- [Work instruction]
Without any pictures, retype exactly the lines from the one with "Viewport: 1092px width, 1092px height." through the final line of the records.

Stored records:
====================
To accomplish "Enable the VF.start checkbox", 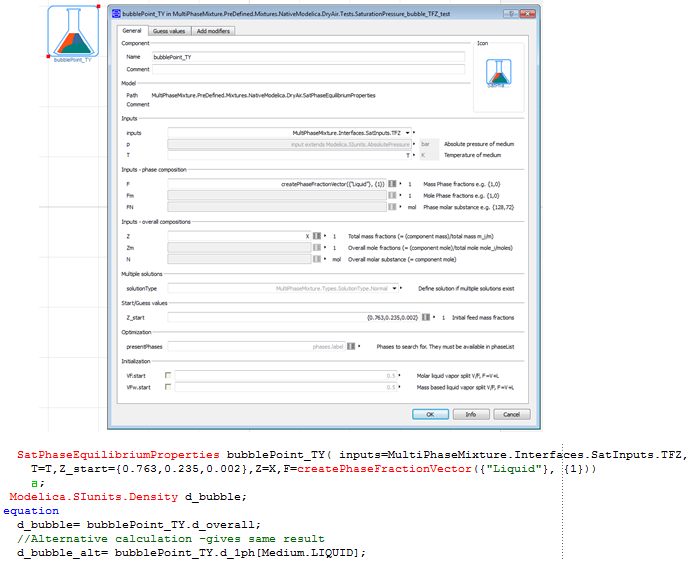I will click(x=168, y=375).
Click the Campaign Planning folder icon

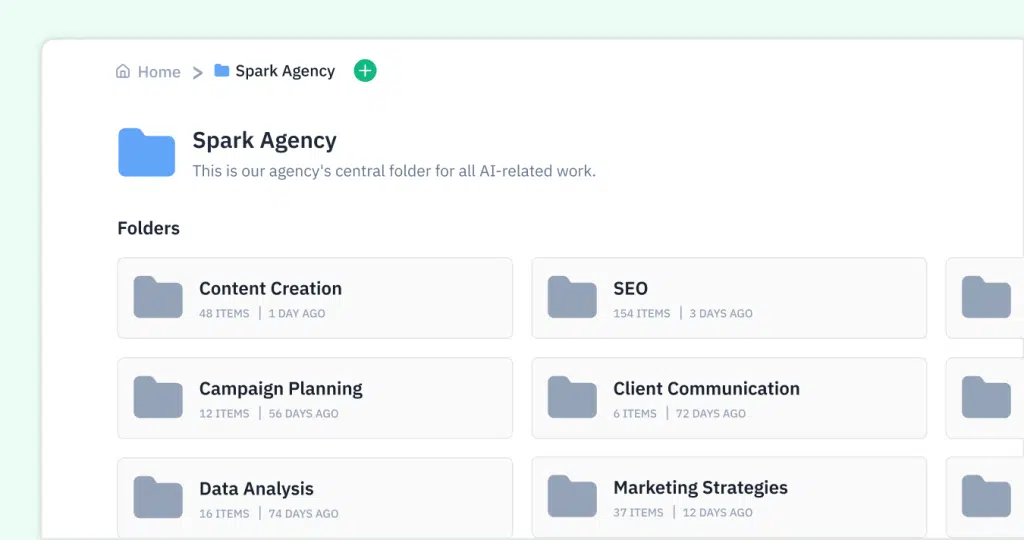[x=158, y=397]
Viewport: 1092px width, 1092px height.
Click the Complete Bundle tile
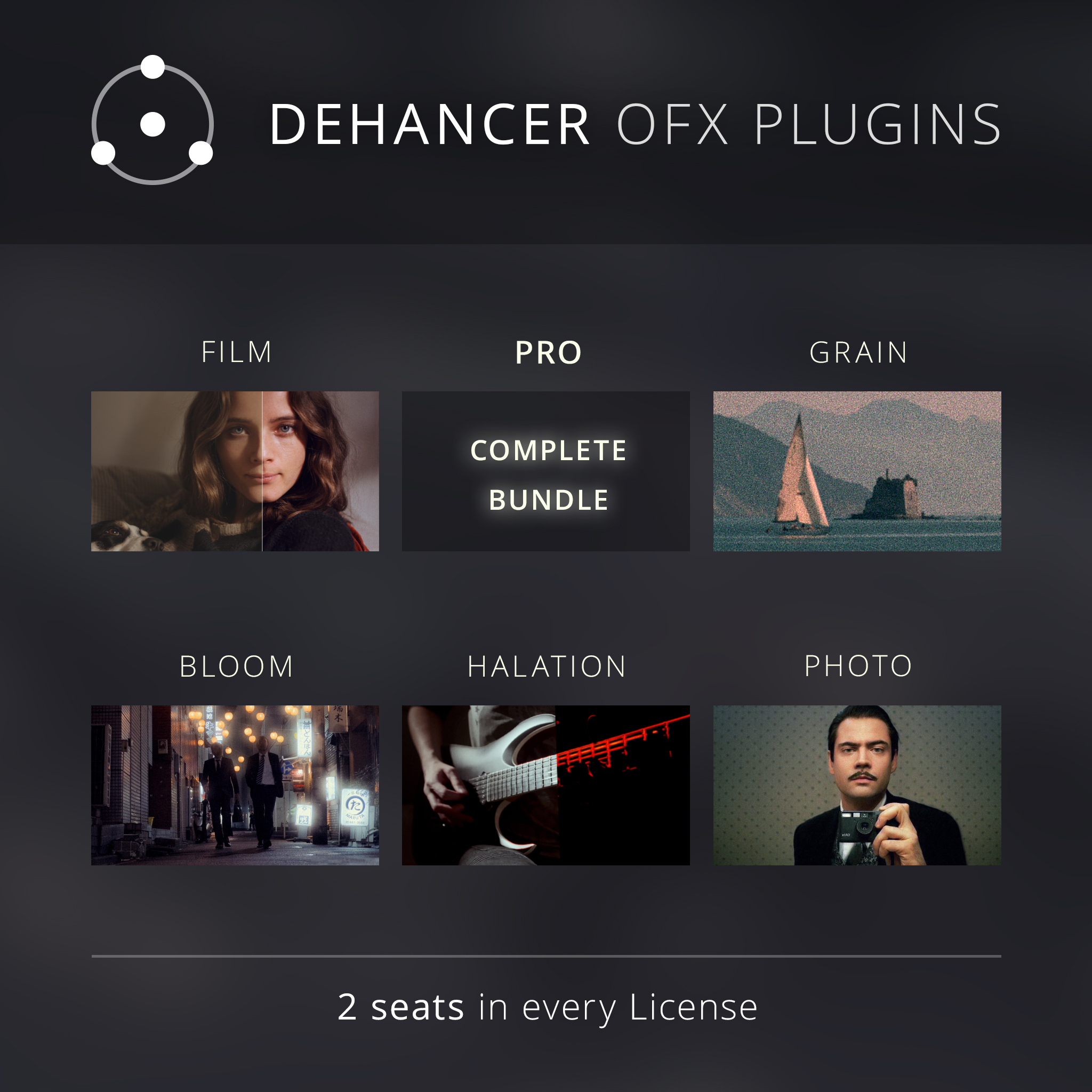click(x=546, y=471)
====================
- [Result of this task]
Viewport: 1092px width, 1092px height.
Click the Complete Bundle tile
click(x=546, y=471)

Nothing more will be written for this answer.